Two drunken revels in the film signpost a shift in the relationship of the viewer to the people onscreen. During the first, we watch from a window alongside Estike, the distressed young girl who has lost her father and whose brother is conspiring with Irimiás, as the villagers cavort drunkenly to the music of an accordion. When we see the second revel, Estike has poisoned herself, and we are alone. Mahola Dargis writes that at the first party, “the scene seems merely ridiculous; later… the revel has turned into a dance of the damned.” Mikhail Bakhtin wrote that the medieval carnival was a form of social consciousness, “a special condition of the entire world, of the world's revival and renewal, in which all take part”. The revel collapses time and space into a shared social reality, one in which the viewer participates.

Though the film is an exact adaption of the novel by László Krasznahorkai from which it also takes its name — no scene is omitted — the development of the script was, according to Tarr, the least important element in its construction: “we are just trying to find something like a complex or total movie which isn’t only the story… because we have some main characters but the location must be the other main character, as must time.” He rejects the confines of highly-plotted drama: “the people of this generation know information-cut, information-cut, information-cut.
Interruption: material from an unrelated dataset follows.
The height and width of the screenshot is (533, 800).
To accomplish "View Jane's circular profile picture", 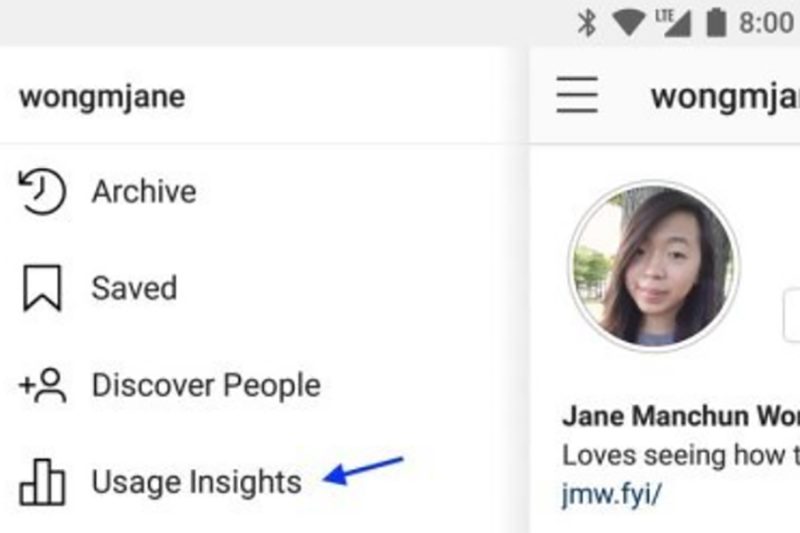I will pos(654,266).
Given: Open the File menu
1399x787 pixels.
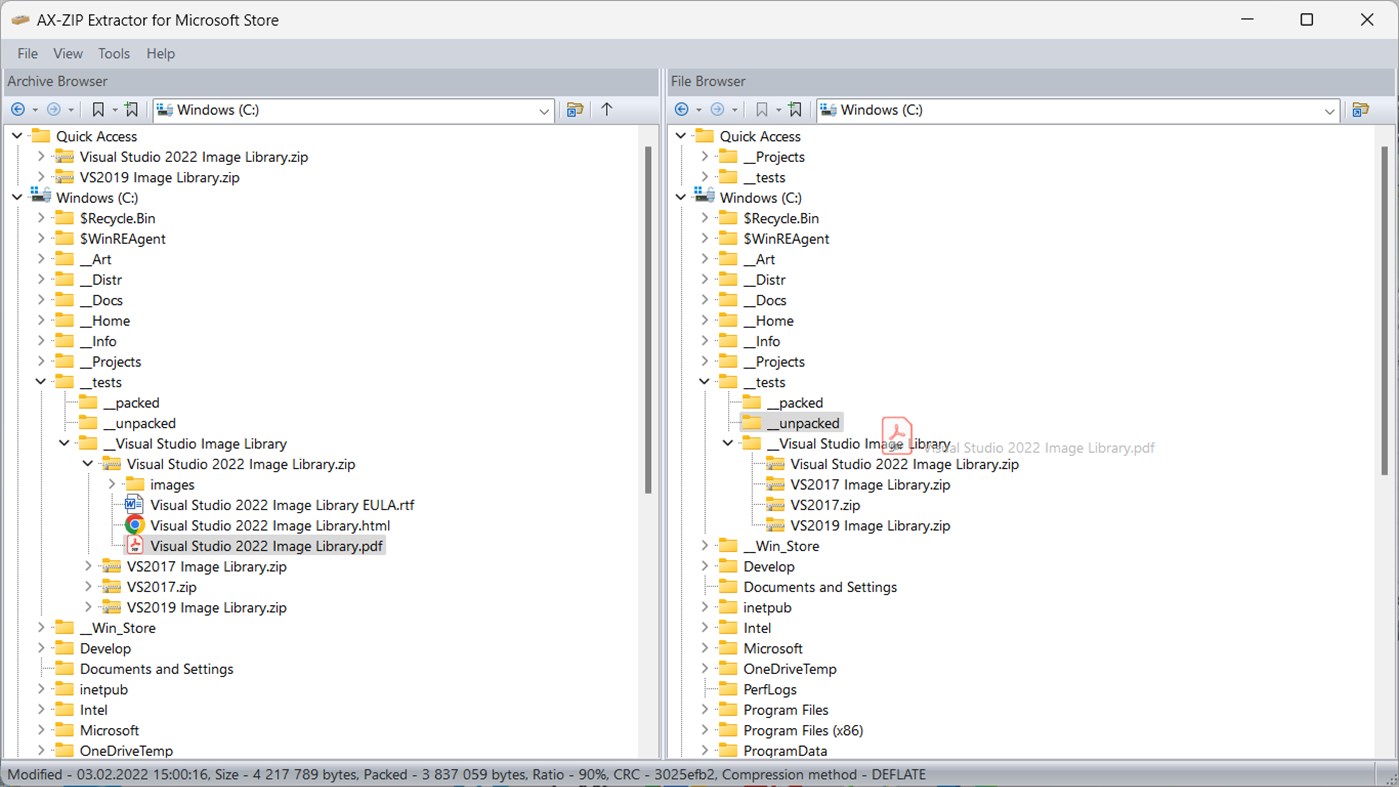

They can follow the logic of it, the logic of the story, but they don't follow the logic of life.” The absence of the cut qualifies the meaning of the information: the texture of this reality, void of any organisational oversight and the rawness of physical existence on a hostile landscape, all build to a sense of the fundamental unreality of reality.



Bakhtin later wrote that “while carnival lasts, there is no other life outside it”. Satantango, with its recurrent machinations and recursive music, its insensibility and beauty, similarly contains the world within its seven hours, and while it lasts we are dancing together.